Request: Rewrite the items from the line with "between 4 and 6" to the line with "click(452, 334)", replacing "swatch" with "color block" and leaving everything else unchanged.

Data supplied:

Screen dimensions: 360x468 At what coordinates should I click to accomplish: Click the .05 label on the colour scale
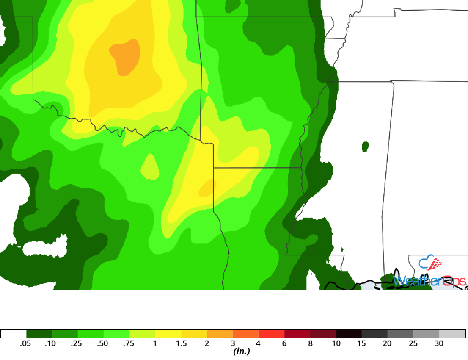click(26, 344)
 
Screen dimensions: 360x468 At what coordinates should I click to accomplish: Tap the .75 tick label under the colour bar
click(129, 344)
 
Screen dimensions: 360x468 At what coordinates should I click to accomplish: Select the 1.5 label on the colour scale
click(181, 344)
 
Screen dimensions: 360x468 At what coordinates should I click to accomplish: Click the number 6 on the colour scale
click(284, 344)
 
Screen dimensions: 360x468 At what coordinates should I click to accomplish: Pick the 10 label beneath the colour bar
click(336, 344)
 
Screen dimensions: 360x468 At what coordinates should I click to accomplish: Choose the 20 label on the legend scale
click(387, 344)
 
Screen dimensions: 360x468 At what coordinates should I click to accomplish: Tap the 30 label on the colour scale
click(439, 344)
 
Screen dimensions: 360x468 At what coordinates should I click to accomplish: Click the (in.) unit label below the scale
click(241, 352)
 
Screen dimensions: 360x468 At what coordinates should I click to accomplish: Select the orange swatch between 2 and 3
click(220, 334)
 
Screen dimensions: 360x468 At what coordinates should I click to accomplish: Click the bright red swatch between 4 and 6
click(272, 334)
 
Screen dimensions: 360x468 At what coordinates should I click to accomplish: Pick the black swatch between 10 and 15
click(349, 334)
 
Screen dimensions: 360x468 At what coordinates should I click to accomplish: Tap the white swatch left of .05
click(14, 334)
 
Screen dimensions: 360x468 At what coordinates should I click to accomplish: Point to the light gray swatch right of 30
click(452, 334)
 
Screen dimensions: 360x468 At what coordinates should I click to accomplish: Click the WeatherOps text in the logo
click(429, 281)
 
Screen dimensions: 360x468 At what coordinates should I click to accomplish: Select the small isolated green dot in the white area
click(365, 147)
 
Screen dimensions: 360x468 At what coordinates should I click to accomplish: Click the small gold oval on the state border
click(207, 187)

---

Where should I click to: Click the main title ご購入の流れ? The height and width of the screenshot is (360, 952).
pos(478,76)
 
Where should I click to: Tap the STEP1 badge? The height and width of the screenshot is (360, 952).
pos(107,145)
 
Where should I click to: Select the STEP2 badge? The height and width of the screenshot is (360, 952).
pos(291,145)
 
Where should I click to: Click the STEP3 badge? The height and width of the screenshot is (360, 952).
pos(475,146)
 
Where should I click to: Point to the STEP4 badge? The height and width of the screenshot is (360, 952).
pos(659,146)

Answer:
Screen dimensions: 360x468 At what coordinates should I click to accomplish: Click the bright red color block between 4 and 6
click(272, 334)
 
Screen dimensions: 360x468 At what coordinates should I click to accomplish: Pick the black color block between 10 and 15
click(349, 334)
 
Screen dimensions: 360x468 At what coordinates should I click to accomplish: Tap the white color block left of .05
click(14, 334)
 
Screen dimensions: 360x468 At what coordinates should I click to accomplish: Point to the light gray color block right of 30
click(452, 334)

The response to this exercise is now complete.